Arguments de la SA Crédit Foncier de France

La SA CFF a soulevé l’irrecevabilité des contestations de Madame [L]-[P], affirmant qu’elle n’avait pas soulevé de contestation sur le montant ou l’exigibilité des créances lors de la première instance. La banque a également demandé la confirmation du jugement d’orientation et la condamnation de Madame [L]-[P] aux dépens.

Décision de la cour d’appel

La cour d’appel a jugé recevable la demande de Madame [L]-[P] concernant la clause de déchéance du terme, considérant qu’elle était abusive. La cour a déclaré cette clause non écrite, ce qui a des conséquences sur l’exigibilité des sommes dues par les emprunteurs.

Conséquences de la décision

La cour a confirmé que la clause abusive ne remettait pas en cause la validité du contrat de prêt ni du commandement de payer. Elle a fixé les montants dus au titre des mensualités échues et impayées, tout en ordonnant la vente forcée de l’immeuble saisi. Les dépens ont été inclus dans les frais de vente soumis à taxe.

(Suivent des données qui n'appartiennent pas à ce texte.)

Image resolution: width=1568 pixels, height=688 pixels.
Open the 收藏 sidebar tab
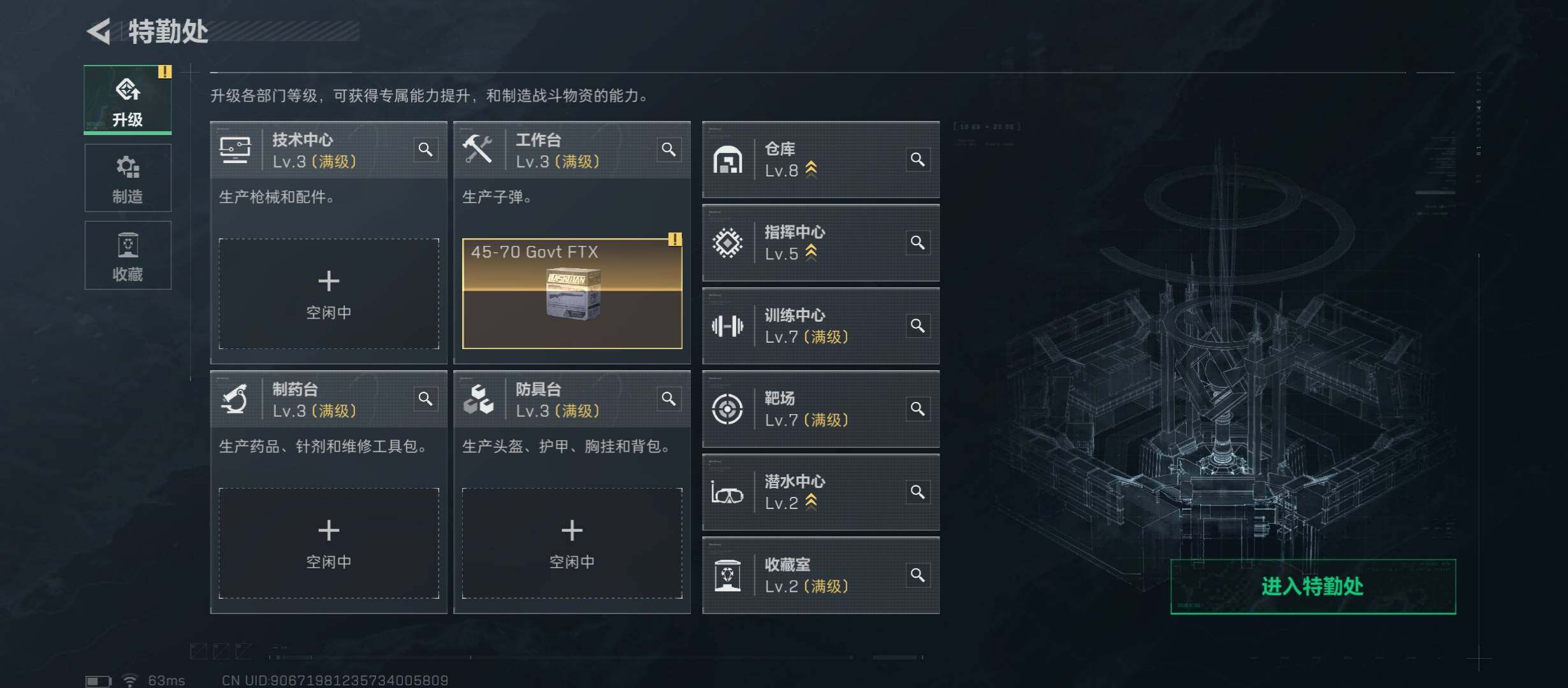[127, 255]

Q/R juridiques soulevées :

Sur la recevabilité de la demande nouvelle en cause d’appel

La question de la recevabilité de la demande nouvelle en cause d’appel est régie par les articles 564 et 565 du Code de procédure civile. Ces articles stipulent que les parties ne peuvent soumettre à la cour de nouvelles prétentions, sauf pour opposer compensation, faire écarter les prétentions adverses ou faire juger les questions nées de l’intervention d’un tiers ou de la survenance ou de la révélation d’un fait nouveau.

Il est précisé que ne sont pas nouvelles les prétentions d’appel qui tendent aux mêmes fins que celles soumises au premier juge, même si leur fondement juridique est différent.

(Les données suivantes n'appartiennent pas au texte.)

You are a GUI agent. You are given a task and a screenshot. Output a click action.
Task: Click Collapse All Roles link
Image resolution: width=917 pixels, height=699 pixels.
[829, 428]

En l’espèce, Mme [L]-[P] n’a soulevé aucune contestation sur le montant ou l’exigibilité des créances lors de sa comparution devant le juge de l’exécution de première instance. Cependant, la Cour de justice de l’Union européenne (CJUE) a jugé que le juge national est tenu d’examiner d’office le caractère abusif d’une clause contractuelle dès qu’il dispose des éléments nécessaires à cet effet.

Ainsi, la demande en annulation de la clause de déchéance du terme, présentée pour la première fois en cause d’appel, est recevable.

Sur la qualification de la clause de ‘déchéance du terme’

La qualification de la clause de déchéance du terme contenue dans l’acte authentique de prêt est régie par l’article L. 213-6 du Code de l’organisation judiciaire, qui stipule que le juge de l’exécution connaît de manière exclusive des difficultés relatives aux titres exécutoires et des contestations qui s’élèvent à l’occasion de l’exécution forcée.

Il peut donc se prononcer sur la nullité d’un engagement résultant d’un acte notarié exécutoire. De plus, l’article L. 132-1 du Code de la consommation précise que dans les contrats conclus entre professionnels et non-professionnels, les clauses abusives sont réputées non écrites.

La CJUE a également précisé que l’appréciation du caractère abusif d’une clause doit tenir compte de l’ensemble des circonstances entourant la conclusion du contrat. En l’espèce, la clause relative à la déchéance du terme ne prévoit pas de préavis raisonnable permettant à l’emprunteur de régulariser ses paiements.

Cette absence de préavis crée un déséquilibre significatif entre les droits et obligations des parties, rendant la clause abusive et donc non écrite.

Sur les conséquences de la qualification de la clause de déchéance du terme en ‘clause abusive’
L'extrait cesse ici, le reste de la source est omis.